The elimination of latanoprost acid from human plasma is rapid as latanoprost acid plasma concentration dropped below the LLOQ (30 pg/mL) in the majority of subjects by 15 minutes following ocular administration of VYZULTA 0.024% in humans.

Latanoprostene bunod was not mutagenic in bacteria and did not induce micronuclei formation in the in vivo rat bone marrow micronucleus assay. Chromosomal aberrations were observed in vitro with human lymphocytes in the absence of metabolic activation.

Latanoprostene bunod has not been tested for carcinogenic activity in long-term animal studies. Latanoprost acid is a main metabolite of latanoprostene bunod. Exposure of rats and mice to latanoprost acid, resulting from oral dosing with latanoprost in lifetime rodent bioassays, was not carcinogenic.

Fertility studies have not been conducted with latanoprostene bunod. The potential to impact fertility can be partially characterized by exposure to latanoprost acid, a common metabolite of both latanoprostene bunod and latanoprost. Latanoprost acid has not been found to have any effect on male or female fertility in animal studies.
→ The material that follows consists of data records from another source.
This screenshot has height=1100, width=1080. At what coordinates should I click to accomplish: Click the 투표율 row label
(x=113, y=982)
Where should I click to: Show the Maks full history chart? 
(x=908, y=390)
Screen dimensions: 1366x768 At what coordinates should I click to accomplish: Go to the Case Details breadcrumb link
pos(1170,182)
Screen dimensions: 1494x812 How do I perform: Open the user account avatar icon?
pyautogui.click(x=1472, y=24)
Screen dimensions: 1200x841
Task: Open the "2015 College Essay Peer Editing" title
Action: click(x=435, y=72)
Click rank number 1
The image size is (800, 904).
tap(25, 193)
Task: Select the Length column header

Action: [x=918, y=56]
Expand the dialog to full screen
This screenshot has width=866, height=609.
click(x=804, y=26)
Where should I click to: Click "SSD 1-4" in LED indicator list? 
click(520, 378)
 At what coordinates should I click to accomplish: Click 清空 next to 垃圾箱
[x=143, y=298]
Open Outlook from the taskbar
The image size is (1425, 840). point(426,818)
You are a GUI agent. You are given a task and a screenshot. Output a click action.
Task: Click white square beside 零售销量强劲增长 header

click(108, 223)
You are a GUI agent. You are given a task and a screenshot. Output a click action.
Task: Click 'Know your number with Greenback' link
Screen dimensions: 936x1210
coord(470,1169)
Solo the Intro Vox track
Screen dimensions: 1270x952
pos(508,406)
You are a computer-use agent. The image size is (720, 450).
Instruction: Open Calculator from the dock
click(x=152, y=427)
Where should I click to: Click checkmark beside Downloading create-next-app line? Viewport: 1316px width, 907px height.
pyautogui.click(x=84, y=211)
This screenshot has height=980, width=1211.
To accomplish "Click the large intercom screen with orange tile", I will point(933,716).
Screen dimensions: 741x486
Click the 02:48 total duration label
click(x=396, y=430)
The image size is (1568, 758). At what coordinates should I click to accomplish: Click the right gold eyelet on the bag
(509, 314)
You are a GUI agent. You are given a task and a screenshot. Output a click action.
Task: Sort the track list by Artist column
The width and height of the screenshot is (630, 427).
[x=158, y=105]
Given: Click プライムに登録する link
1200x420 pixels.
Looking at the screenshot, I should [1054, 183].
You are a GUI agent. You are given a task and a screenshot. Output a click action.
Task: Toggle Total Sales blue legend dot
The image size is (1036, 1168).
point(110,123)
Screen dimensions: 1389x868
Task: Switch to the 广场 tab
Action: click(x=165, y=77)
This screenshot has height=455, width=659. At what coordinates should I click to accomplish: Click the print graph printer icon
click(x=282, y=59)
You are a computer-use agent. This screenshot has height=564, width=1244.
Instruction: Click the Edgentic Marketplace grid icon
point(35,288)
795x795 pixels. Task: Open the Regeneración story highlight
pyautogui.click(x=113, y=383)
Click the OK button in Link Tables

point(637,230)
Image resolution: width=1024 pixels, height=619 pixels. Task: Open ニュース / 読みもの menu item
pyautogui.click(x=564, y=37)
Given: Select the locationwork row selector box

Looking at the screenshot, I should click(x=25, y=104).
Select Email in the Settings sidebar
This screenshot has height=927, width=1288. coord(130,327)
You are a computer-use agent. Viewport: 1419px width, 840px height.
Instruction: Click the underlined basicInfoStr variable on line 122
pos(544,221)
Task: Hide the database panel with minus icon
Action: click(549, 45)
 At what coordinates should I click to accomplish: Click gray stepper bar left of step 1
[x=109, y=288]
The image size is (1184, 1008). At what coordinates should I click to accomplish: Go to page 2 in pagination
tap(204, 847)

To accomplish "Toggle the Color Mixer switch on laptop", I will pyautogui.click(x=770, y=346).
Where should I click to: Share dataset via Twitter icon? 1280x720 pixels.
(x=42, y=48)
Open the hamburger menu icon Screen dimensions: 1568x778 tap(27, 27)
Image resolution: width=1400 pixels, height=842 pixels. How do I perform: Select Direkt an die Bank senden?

A 9-month toxicology study administered topical ocular doses of latanoprostene bunod to one eye of cynomolgus monkeys: control (vehicle only), one drop of 0.024% bid, one drop of 0.04% bid and two drops of 0.04% per dose, bid. The systemic exposures are equivalent to 4.2-fold, 7.9-fold, and 13.5-fold the clinical dose, respectively, on a body surface area basis (assuming 100% absorption). Microscopic evaluation of the lungs after 9 months observed pleural/subpleural chronic fibrosis/inflammation in the 0.04% dose male groups, with increasing incidence and severity compared to controls. Lung toxicity was not observed at the 0.024% dose.

In clinical studies up to 12 months duration, patients with open-angle glaucoma or ocular hypertension with average baseline intraocular pressures (IOPs) of 26.7 mmHg, the IOP-lowering effect of VYZULTA (latanoprostene bunod ophthalmic solution) 0.024% once daily (in the evening) was up to 7 to 9 mmHg.